8:43 am. Far from the 4:30 am alarm she’d needed to heed to make it to her flight. Her screen is awash with airline notifications.
She scrambles from bed. Her urgency is an apology. Lucy skips the shower and skips the hair washing and paints on deodorant before stowing it back in her carryon and calling her uber.
“Crazy weather,” her driver with the big mustache remarks. His windshield wipers swish through a river of rain.
“Yeah,” Lucy answers. She glances at her rumbling phone. She glances at the rumbling clouds. The road is clear. It shouldn’t be, not this route and not at this hour. A gas main broke somewhere up the highway that feeds this street. A freak accident. 2 injuries. It’s kept this road clear for just the locals since it happened. Lucy encounters no traffic enroute to the airport.

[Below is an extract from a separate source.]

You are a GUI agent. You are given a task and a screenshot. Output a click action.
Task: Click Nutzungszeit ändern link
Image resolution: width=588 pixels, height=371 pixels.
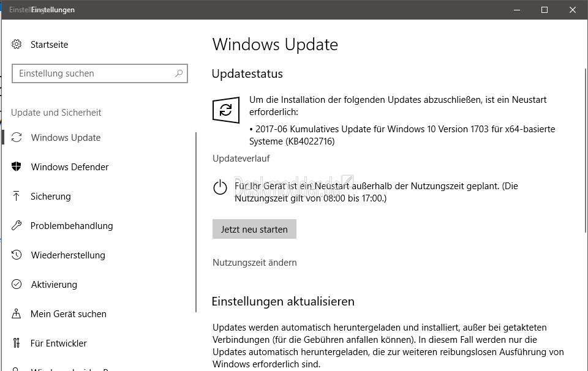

There are pockets of planes grounded across the runways, barely visible behind the sheets of downpour. They look like herding animals, herbivores, standing stock-still in brace against the weather. Lucy stares at them only a moment while the driver pulls her carryon out of the trunk. She grabs her jacket closed against the wind, and grabs her carryon handle, and thanks her driver. The rain does not reach her here, though the wind does.
Inside Lucy drags her bag past the help desks swarming with the orderly filings of people in disarray. Parents leaning too hard on help counters with kids pulling on bag handles. Hurried conversations and requests and arguments. The electronic boards are awash with deeply red DELAYED and CANCELED. The airport is choking. Lucy, who God loves, glides through security unimpeded.
At gate-side, Lucy finally looks to the large red board of DELAYED and CANCELED etchings to confirm what she knew without even checking her phone notifications. Gate A14. Her carryon wheels pitter and patter across tile as she walks, striding quickly, with apology.
When Gate A14 comes into view it is smothered with the weight of two or possibly three flights worth of people. There are people asleep clutching backpacks and curled on the floor. There is a four-year-old girl with her face buried in an iPad and a mother having a phone call whose clipped urgency infects Lucy. There is a man leaning over the counter to talk to the gate agent, and his hands pulse with each tensing of his fingers. “…to the hospital before she…” Lucy makes out, or thinks she makes out. She doesn’t hear the gate agent’s response, but she can read the defeated shake of her head.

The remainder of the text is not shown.